═════ EXERCISE DATA ═════

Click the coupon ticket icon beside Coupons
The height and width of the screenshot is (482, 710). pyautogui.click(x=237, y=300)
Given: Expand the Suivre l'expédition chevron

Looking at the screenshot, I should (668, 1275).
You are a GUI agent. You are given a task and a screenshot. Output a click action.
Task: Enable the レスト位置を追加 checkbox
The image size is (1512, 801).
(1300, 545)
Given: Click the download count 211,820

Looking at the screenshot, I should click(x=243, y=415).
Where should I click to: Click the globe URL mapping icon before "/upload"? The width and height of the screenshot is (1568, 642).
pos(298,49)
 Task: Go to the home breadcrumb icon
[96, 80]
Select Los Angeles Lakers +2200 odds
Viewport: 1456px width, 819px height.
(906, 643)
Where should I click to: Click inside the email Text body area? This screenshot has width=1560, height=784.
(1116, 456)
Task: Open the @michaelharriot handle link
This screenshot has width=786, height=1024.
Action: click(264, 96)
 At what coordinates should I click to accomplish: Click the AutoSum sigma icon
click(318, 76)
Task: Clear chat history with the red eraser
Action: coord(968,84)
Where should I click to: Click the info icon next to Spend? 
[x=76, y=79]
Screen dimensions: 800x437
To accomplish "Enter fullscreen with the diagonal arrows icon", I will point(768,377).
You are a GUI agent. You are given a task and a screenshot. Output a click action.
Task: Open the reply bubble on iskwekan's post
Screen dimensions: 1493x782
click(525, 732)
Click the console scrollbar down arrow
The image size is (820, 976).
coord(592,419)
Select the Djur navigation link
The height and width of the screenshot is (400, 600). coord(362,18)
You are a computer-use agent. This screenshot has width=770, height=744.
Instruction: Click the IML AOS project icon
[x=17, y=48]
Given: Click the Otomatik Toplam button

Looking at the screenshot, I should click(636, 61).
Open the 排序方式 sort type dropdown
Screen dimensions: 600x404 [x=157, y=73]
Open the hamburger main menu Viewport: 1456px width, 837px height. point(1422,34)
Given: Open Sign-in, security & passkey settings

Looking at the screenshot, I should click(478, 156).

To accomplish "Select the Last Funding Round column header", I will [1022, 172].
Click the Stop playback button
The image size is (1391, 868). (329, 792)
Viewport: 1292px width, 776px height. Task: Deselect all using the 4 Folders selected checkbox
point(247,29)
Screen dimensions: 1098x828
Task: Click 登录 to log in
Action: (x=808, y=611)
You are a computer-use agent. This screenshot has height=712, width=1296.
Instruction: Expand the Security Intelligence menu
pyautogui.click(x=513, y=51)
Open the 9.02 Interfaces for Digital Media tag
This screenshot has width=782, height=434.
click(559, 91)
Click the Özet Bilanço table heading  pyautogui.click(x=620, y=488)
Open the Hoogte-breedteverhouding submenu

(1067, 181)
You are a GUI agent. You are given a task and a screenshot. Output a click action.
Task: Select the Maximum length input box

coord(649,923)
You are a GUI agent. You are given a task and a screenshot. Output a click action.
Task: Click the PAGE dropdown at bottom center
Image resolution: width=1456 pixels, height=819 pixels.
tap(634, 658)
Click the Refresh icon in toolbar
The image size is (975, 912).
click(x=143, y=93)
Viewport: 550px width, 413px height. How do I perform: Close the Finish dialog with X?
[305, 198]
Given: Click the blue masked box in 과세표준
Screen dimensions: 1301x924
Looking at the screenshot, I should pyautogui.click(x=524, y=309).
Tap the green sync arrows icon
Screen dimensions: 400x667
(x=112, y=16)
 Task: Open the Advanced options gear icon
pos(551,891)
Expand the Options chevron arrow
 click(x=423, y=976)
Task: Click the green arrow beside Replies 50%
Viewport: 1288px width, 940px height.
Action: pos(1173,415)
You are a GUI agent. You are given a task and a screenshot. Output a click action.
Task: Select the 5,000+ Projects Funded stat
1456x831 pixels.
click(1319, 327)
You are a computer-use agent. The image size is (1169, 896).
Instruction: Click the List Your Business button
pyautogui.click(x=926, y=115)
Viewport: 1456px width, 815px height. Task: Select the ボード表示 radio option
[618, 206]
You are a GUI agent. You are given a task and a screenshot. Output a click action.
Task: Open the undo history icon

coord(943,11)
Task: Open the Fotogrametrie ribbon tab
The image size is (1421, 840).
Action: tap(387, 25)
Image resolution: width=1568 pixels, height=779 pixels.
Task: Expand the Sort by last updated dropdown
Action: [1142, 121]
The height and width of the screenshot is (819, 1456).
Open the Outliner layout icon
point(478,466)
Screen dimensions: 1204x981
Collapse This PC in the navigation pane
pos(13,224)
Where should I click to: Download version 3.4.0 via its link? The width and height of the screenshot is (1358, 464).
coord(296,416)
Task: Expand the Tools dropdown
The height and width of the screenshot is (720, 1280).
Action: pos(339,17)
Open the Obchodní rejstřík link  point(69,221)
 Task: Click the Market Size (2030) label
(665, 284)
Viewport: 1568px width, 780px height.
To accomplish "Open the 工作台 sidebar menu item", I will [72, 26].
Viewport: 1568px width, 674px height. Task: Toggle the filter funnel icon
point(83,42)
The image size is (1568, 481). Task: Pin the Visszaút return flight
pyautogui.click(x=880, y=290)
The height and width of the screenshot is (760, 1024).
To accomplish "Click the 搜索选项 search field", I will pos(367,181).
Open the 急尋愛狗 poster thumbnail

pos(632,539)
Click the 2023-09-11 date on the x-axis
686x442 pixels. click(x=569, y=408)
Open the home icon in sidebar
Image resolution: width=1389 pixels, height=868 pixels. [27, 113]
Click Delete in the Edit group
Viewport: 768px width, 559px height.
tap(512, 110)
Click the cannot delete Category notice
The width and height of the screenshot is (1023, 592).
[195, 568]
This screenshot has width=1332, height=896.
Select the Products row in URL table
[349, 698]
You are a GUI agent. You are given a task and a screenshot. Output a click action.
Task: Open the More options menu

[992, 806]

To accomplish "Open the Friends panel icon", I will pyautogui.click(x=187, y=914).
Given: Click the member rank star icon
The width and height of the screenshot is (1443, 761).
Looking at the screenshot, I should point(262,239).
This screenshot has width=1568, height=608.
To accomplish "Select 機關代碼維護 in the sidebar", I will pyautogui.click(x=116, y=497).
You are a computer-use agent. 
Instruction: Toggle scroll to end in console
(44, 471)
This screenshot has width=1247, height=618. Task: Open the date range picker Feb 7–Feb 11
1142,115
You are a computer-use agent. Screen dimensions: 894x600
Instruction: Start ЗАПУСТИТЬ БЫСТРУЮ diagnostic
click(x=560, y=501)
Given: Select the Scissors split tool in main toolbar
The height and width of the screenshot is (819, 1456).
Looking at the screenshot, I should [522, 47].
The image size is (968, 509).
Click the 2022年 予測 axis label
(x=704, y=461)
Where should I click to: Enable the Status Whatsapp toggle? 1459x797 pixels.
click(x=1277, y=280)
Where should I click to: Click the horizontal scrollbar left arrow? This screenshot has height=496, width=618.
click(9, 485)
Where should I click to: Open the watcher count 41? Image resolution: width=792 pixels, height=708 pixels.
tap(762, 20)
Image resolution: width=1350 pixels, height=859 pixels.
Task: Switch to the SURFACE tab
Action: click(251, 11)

═════

=== OBJECTIVE ===
Edit all of the records above so that every occurrence of "Where should I click to" becomes "Where do I click to", leaving everything else untouched.

=== EXPECTED ANSWER ===
Click the coupon ticket icon beside Coupons
The height and width of the screenshot is (482, 710). pyautogui.click(x=237, y=300)
Given: Expand the Suivre l'expédition chevron

Looking at the screenshot, I should (668, 1275).
You are a GUI agent. You are given a task and a screenshot. Output a click action.
Task: Enable the レスト位置を追加 checkbox
The image size is (1512, 801).
(1300, 545)
Given: Click the download count 211,820

Looking at the screenshot, I should click(x=243, y=415).
Where do I click to: Click the globe URL mapping icon before "/upload"? The width and height of the screenshot is (1568, 642).
pos(298,49)
 Task: Go to the home breadcrumb icon
[96, 80]
Select Los Angeles Lakers +2200 odds
Viewport: 1456px width, 819px height.
(906, 643)
Where do I click to: Click inside the email Text body area? This screenshot has width=1560, height=784.
(1116, 456)
Task: Open the @michaelharriot handle link
This screenshot has width=786, height=1024.
Action: click(264, 96)
 At what coordinates should I click to accomplish: Click the AutoSum sigma icon
click(318, 76)
Task: Clear chat history with the red eraser
Action: coord(968,84)
Where do I click to: Click the info icon next to Spend? 
[x=76, y=79]
Screen dimensions: 800x437
To accomplish "Enter fullscreen with the diagonal arrows icon", I will point(768,377).
You are a GUI agent. You are given a task and a screenshot. Output a click action.
Task: Open the reply bubble on iskwekan's post
Screen dimensions: 1493x782
click(525, 732)
Click the console scrollbar down arrow
The image size is (820, 976).
coord(592,419)
Select the Djur navigation link
The height and width of the screenshot is (400, 600). coord(362,18)
You are a computer-use agent. This screenshot has width=770, height=744.
Instruction: Click the IML AOS project icon
[x=17, y=48]
Given: Click the Otomatik Toplam button

Looking at the screenshot, I should click(636, 61).
Open the 排序方式 sort type dropdown
Screen dimensions: 600x404 [x=157, y=73]
Open the hamburger main menu Viewport: 1456px width, 837px height. point(1422,34)
Given: Open Sign-in, security & passkey settings

Looking at the screenshot, I should click(478, 156).

To accomplish "Select the Last Funding Round column header", I will [1022, 172].
Click the Stop playback button
The image size is (1391, 868). (329, 792)
Viewport: 1292px width, 776px height. Task: Deselect all using the 4 Folders selected checkbox
point(247,29)
Screen dimensions: 1098x828
Task: Click 登录 to log in
Action: (x=808, y=611)
You are a computer-use agent. This screenshot has height=712, width=1296.
Instruction: Expand the Security Intelligence menu
pyautogui.click(x=513, y=51)
Open the 9.02 Interfaces for Digital Media tag
This screenshot has width=782, height=434.
click(559, 91)
Click the Özet Bilanço table heading  pyautogui.click(x=620, y=488)
Open the Hoogte-breedteverhouding submenu

(1067, 181)
You are a GUI agent. You are given a task and a screenshot. Output a click action.
Task: Select the Maximum length input box

coord(649,923)
You are a GUI agent. You are given a task and a screenshot. Output a click action.
Task: Click the PAGE dropdown at bottom center
Image resolution: width=1456 pixels, height=819 pixels.
tap(634, 658)
Click the Refresh icon in toolbar
The image size is (975, 912).
click(x=143, y=93)
Viewport: 550px width, 413px height. How do I perform: Close the Finish dialog with X?
[305, 198]
Given: Click the blue masked box in 과세표준
Screen dimensions: 1301x924
Looking at the screenshot, I should pyautogui.click(x=524, y=309).
Tap the green sync arrows icon
Screen dimensions: 400x667
(x=112, y=16)
 Task: Open the Advanced options gear icon
pos(551,891)
Expand the Options chevron arrow
 click(x=423, y=976)
Task: Click the green arrow beside Replies 50%
Viewport: 1288px width, 940px height.
Action: pos(1173,415)
You are a GUI agent. You are given a task and a screenshot. Output a click action.
Task: Select the 5,000+ Projects Funded stat
1456x831 pixels.
click(1319, 327)
You are a computer-use agent. The image size is (1169, 896).
Instruction: Click the List Your Business button
pyautogui.click(x=926, y=115)
Viewport: 1456px width, 815px height. Task: Select the ボード表示 radio option
[618, 206]
You are a GUI agent. You are given a task and a screenshot. Output a click action.
Task: Open the undo history icon

coord(943,11)
Task: Open the Fotogrametrie ribbon tab
The image size is (1421, 840).
Action: tap(387, 25)
Image resolution: width=1568 pixels, height=779 pixels.
Task: Expand the Sort by last updated dropdown
Action: [1142, 121]
The height and width of the screenshot is (819, 1456).
Open the Outliner layout icon
point(478,466)
Screen dimensions: 1204x981
Collapse This PC in the navigation pane
pos(13,224)
Where do I click to: Download version 3.4.0 via its link? The width and height of the screenshot is (1358, 464).
coord(296,416)
Task: Expand the Tools dropdown
The height and width of the screenshot is (720, 1280).
Action: pos(339,17)
Open the Obchodní rejstřík link  point(69,221)
 Task: Click the Market Size (2030) label
(665, 284)
Viewport: 1568px width, 780px height.
To accomplish "Open the 工作台 sidebar menu item", I will [72, 26].
Viewport: 1568px width, 674px height. Task: Toggle the filter funnel icon
point(83,42)
The image size is (1568, 481). Task: Pin the Visszaút return flight
pyautogui.click(x=880, y=290)
The height and width of the screenshot is (760, 1024).
To accomplish "Click the 搜索选项 search field", I will pos(367,181).
Open the 急尋愛狗 poster thumbnail

pos(632,539)
Click the 2023-09-11 date on the x-axis
686x442 pixels. click(x=569, y=408)
Open the home icon in sidebar
Image resolution: width=1389 pixels, height=868 pixels. [27, 113]
Click Delete in the Edit group
Viewport: 768px width, 559px height.
tap(512, 110)
Click the cannot delete Category notice
The width and height of the screenshot is (1023, 592).
[195, 568]
This screenshot has width=1332, height=896.
Select the Products row in URL table
[349, 698]
You are a GUI agent. You are given a task and a screenshot. Output a click action.
Task: Open the More options menu

[992, 806]

To accomplish "Open the Friends panel icon", I will pyautogui.click(x=187, y=914).
Given: Click the member rank star icon
The width and height of the screenshot is (1443, 761).
Looking at the screenshot, I should point(262,239).
This screenshot has width=1568, height=608.
To accomplish "Select 機關代碼維護 in the sidebar", I will pyautogui.click(x=116, y=497).
You are a computer-use agent. 
Instruction: Toggle scroll to end in console
(44, 471)
This screenshot has width=1247, height=618. Task: Open the date range picker Feb 7–Feb 11
1142,115
You are a computer-use agent. Screen dimensions: 894x600
Instruction: Start ЗАПУСТИТЬ БЫСТРУЮ diagnostic
click(x=560, y=501)
Given: Select the Scissors split tool in main toolbar
The height and width of the screenshot is (819, 1456).
Looking at the screenshot, I should [522, 47].
The image size is (968, 509).
Click the 2022年 予測 axis label
(x=704, y=461)
Where do I click to: Enable the Status Whatsapp toggle? 1459x797 pixels.
click(x=1277, y=280)
Where do I click to: Click the horizontal scrollbar left arrow? This screenshot has height=496, width=618.
click(9, 485)
Where do I click to: Open the watcher count 41? Image resolution: width=792 pixels, height=708 pixels.
tap(762, 20)
Image resolution: width=1350 pixels, height=859 pixels.
Task: Switch to the SURFACE tab
Action: click(251, 11)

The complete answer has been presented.